У мужчин страсти разгорались: бились об заклад, проигрывали друг другу коней, а иногда и кое-что побольше, менялись, продавали, покупали; мало кто вернулся домой с той же упряжью, на которой выехал из дома; всех охватила жажда обмена и разнообразия; чужая кляча так же неотразимо влекла к себе, как невыносим становился собственный дорогой жеребец. Но сколько был ни менялись владельцы, добро оставалось в роду.
Вечером – общая трапеза, мужчины и женщины вместе, любезничают, сидят друг у друга на коленях, нежно пьют из одной чаши и передают ядрышко ореха из уст в уста.
Начался праздник ключевой водой, а кончился старым пивом – сначала выкатили одну бочку, найденную в соломе в одной из повозок, а там еще и еще, словно бочки сами плодились в соломе, и до ночи раздавались песни, слышались веселые крики, вой и рев, словно из многочисленных звериных глоток, радостные визги и кудахтанье, хвалебные песни и взрывы хохота, – веселье и радость били ключом.
Никто не спал: ночь была слишком хороша; между шатрами без умолку шлепали босые ноги, шуршали развевающиеся на бегу сорочки и юбки – словно птицы менялись местами; всю ночь продолжалось ауканье, игра в прятки под розовеющим северным небом, среди лугов, над которыми вились духи тумана – эльфы. Луна стояла высоко, невыспавшаяся, бледная; только после восхода солнца, когда все громче и громче становились птичьи хоры, в шатрах постепенно водворилась тишина.
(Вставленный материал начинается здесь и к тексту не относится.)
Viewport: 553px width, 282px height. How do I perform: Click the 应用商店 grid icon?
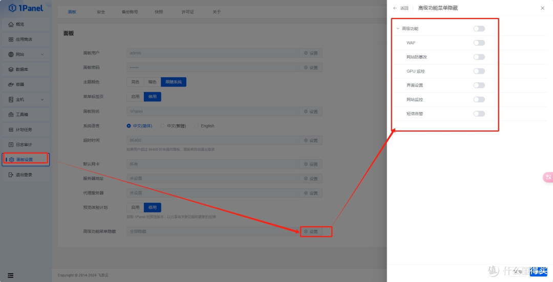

Повсюду царили мир и согласие, если не считать одного досадного происшествия: двое молодых парней сцепились из-за одной девушки; борьба оказалась неравной: один был крупнее и сильнее другого, и ничего удивительного не было в том, что он одолел и скрутил противника, да еще посмеялся над ним. Оружие все было спрятано, и побежденный, кинувшись на победителя, заколол его гвоздем. Убийцу тотчас схватили – позор! Без поединка! Без вызова!.. Парни повели его к дереву, и грешник с радостью пошел на смерть, стыдясь своего поступка, но ничуть не раскаиваясь; пусть смерть скорее охладит его жар! Но он плакал горькими слезами и задержал дыхание, когда ему накидывали петлю на шею, – не из боязни, а чтобы умереть скорее, так невыносима была ему мысль, что, помешав другому в его намерениях, правда, трусливо, но все-таки убив эту свинью, – он все же не добился девушки, которую так сильно любил. Обоих соперников сожгли вместе, и прах зарыли в одной могиле, куда им положили и нож для бритья бороды, и иглу для татуировки; надо надеяться, что они лучше поладят между собою там, по ту сторону огня!